Ces difficultés nous mettent finalement bien en syntonie avec les grandes expéditions du passé. Combien, comme la deuxième expédition de Patris, celle de Lavaud, le second d’Henri Coudreau reparti chasser de l’or sur le haut Maroni, ou plus proche de nous celle d’Alain Gheerbrandt entre Orénoque et Amazone, se sont achevées par des naufrages, entraînant la perte des échantillons collectés, celle des instruments scientifiques et parfois des morts tragiques ? Heureusement, rien de si grave nous concernant. Nous n’avons perdu aucun matériel embarqué sur les canoës et tout le monde est sain et sauf. Mais il nous faudra maintenant un peu d’aide pour terminer notre trajet, et seule une partie d’entre nous finira notre parcours à la rame sur les trois canoës qui nous restent. Les principales difficultés sont derrière nous et nous ne sommes plus qu’à une soixantaine de kilomètres de Regina à vol d’oiseau. Cela devrait aller.
Malgré ces obstacles, et peut-être justement à cause d’eux, nous pouvons désormais comprendre bien des choses. L’ampleur de l’expédition de Grillet et Béchamel, tout d’abord. Les deux pères firent ce parcours non seulement dans le sens que nous avons pris, mais ils l’avaient aussi fait en sens inverse pour parvenir sur la Camopi ! Certes dans leur cas, ce sont surtout leurs hôtes amérindiens qu’il faut féliciter puisque ce sont eux, les experts de cette navigation fluviale, qui leur ont permis de relier des points aussi distants.
Nous comprenons aussi pourquoi sur les principaux sauts qui nous ont posé problème on trouve encore des traces d’habitations du temps des orpailleurs créoles (en gros la première moitié du XXe siècle). Ces points d’appui étaient nécessaires pour passer les marchandises en haut des sauts et ravitailler les villages situés à proximité des placers. Sur le saut Kanouri, on trouve encore force manguiers et la base de quelques constructions qui témoignent de cette présence. Sur le saut Machicou on trouve aussi la base de fours destinés probablement à torréfier le manioc. Les zones riches en or et les goulots d’étranglement de la logistique expliquent beaucoup du peuplement de la Guyane entre la fin du XIXe siècle et les années 1960.
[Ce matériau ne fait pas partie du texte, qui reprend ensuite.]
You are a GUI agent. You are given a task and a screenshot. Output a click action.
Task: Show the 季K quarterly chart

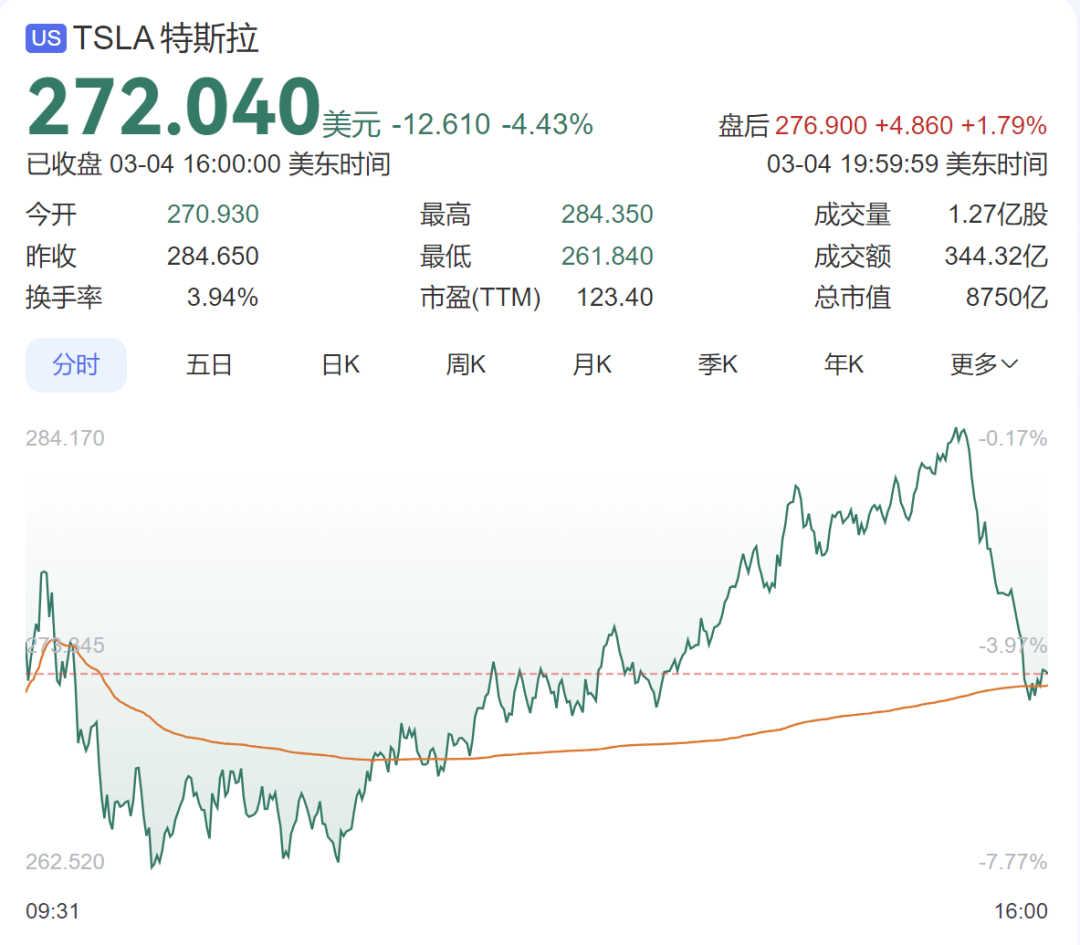click(x=717, y=365)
Organisation d’hier et d’aujourd'hui
Et nous comprenons finalement comment la même logique s’applique aujourd’hui aux orpailleurs clandestins. Ceux-ci doivent faire passer leur ravitaillement par les mêmes difficultés que les anciens et, eux aussi, ont besoin de points d’appui. Pour eux, l’Approuague se divise en deux tronçons, séparés par le saut Grand Kanouri. Sur le saut lui-même on trouve des carbets qui abritent les passeurs de charge (qui gagnent 0,5 g d’or par passage de 50 kg) mais aussi les voyageurs qui vont vers les zones d’extraction ou ceux qui en reviennent et rentrent au Brésil. Les pirogues venant d’Oiapoque (et parfois même du Suriname) parviennent jusqu’en bas du saut et délivrent marchandises et personnels. Celles qui sont en haut du saut effectuent alors des livraisons vers les régions de la Sapokaï, du Kwata et du haut Approuague. Bien huilée et synchronisée par radio et téléphone satellite, leur logistique vaut bien celle d’UPS ou de Fedex…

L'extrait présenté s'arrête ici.